The Supreme Court on Thursday adjourned till September 12 the hearing of a petition challenging the arrests of five activists by the Maharashtra Police as part of the Bhima Koregaon investigation. The court also extended the house arrest of the five activists till Wednesday. The petition was filed by five eminent citizens on August 29, a day after the arrests were made.

On Thursday, the matter was heard by a bench of Chief Justice Dipak Misra and Justices AM Khanwilkar and DY Chandrachud. “I saw the assistant police commissioner, Pune, insinuating that SC [Supreme Court] should not have intervened at this stage,” Justice DY Chandrachud told Additional Solicitor General Tushar Mehta. “He has no business telling that.”

Chandrachud said he had watched the “press conference carefully”. “There was an attempt to throw an aspersion and say SC should not have taken up this matter,” he said, adding that the matter has been taken “very seriously” by the bench. Mehta offered an apology on behalf of the Maharashtra government.

However, Mehta opposed the petition challenging the arrest of the activists, saying “third parties have no right to file petition”, according to Live Law. “Rushing to Supreme Court in such matters will create a bad precedent,” Bar & Bench quoted him as saying. “Law should take its course,” he said.

Mehta cited a 2006 Supreme Court judgement barring a similar intervention by people unconnected to the criminal case. He said the cases against the activists are serious and they were arrested on the basis of evidence found by the police.

Meanwhile, senior lawyer Harish Salve appeared for Tushar Damgude, the complainant in the case against the activists. Damgude has filed an intervention application seeking to be made a respondent in the case.

Lawyers representing the petitioners said that the arrested activists could move the intervening petition instead. The chief justice put up this question to be heard on Wednesday.

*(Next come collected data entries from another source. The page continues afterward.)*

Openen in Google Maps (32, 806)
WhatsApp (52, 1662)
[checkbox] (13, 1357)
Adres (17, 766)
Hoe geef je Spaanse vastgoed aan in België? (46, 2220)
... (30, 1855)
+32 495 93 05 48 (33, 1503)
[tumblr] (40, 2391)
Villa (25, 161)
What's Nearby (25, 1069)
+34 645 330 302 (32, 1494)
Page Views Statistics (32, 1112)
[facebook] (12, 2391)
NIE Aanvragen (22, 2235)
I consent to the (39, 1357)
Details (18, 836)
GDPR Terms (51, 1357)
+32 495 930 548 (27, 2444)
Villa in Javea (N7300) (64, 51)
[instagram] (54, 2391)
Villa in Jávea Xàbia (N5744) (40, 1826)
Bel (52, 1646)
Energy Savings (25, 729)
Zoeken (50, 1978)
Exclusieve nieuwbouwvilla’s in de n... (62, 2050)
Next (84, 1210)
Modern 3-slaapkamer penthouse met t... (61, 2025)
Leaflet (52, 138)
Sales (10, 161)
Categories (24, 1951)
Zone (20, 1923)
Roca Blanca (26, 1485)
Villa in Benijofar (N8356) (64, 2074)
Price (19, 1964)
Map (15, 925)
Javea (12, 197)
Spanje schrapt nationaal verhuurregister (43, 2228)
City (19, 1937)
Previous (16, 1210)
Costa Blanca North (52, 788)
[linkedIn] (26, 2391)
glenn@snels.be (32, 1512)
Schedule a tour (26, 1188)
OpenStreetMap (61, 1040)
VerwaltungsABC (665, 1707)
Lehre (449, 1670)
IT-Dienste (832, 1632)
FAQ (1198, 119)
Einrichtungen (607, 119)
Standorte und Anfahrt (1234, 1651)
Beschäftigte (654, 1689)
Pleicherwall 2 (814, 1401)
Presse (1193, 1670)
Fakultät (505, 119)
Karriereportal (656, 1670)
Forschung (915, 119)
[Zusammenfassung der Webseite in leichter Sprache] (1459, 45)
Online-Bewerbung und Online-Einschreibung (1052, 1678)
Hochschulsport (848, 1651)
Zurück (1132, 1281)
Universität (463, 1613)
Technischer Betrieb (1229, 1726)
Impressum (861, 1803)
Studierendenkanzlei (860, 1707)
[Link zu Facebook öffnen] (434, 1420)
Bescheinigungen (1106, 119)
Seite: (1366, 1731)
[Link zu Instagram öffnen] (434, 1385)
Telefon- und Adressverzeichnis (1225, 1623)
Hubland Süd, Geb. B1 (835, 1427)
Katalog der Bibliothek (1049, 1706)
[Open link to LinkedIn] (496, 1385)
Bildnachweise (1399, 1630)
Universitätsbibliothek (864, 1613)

Advocate Abhishek Manu Singhvi, representing the petitioners, called for an independent inquiry by a Special Investigation Team appointed by the court.

On August 28, the Pune Police raided the homes of 10 human rights activists across the country and arrested five of them – Arun Ferreira, Vernon Gonsalves, Gautam Navlakha, Varavara Rao and Sudha Bharadwaj.

The following day, the Supreme Court ordered that they be placed under house arrest until September 6. “Dissent is the safety valve of democracy, if you don’t allow safety valve pressure cooker will burst,” the court had said.

The court passed the order after historian Romila Thapar, economists Prabhat Patnaik and Devaki Jain, sociology professor Satish Deshpandey and human rights lawyer Maja Daruwala filed a petition seeking the immediate release of the activists and an independent investigation into the allegedly arbitrary arrests.

State defends the arrests

The state police on Wednesday told the Supreme Court that the five activists were planning large-scale violence. The claim was made in a counter-affidavit filed in response to a notice issued by the court the day after the arrests.

The police claimed that the activists were in the process of fomenting large-scale violence and destruction of property, which would have resulted in chaos. The police said this was part of the agenda of the banned outfit Communist Party of India (Maoist). The five were arrested not because of their dissent against the government but because of evidence that they were active members of the Maoist outfit, the police added.

The police accused the activists of arranging public meetings under the banner of Elgaar Parishad with the help of an “absconding underground accused”. Elgaar is a corrupted version of “Yalgaar” which means “the attack”, the police claimed.

The Maharashtra Police had earlier claimed that the activists were involved in the “Elgar Parishad” event in Pune on December 31, which was followed by caste violence in the nearby village of Bhima Koregaon the next day. The police have said the activists’ speeches at the event were meant to incite hatred. They have also claimed to have seized thousands of letters exchanged among “underground” and “overground” Maoists.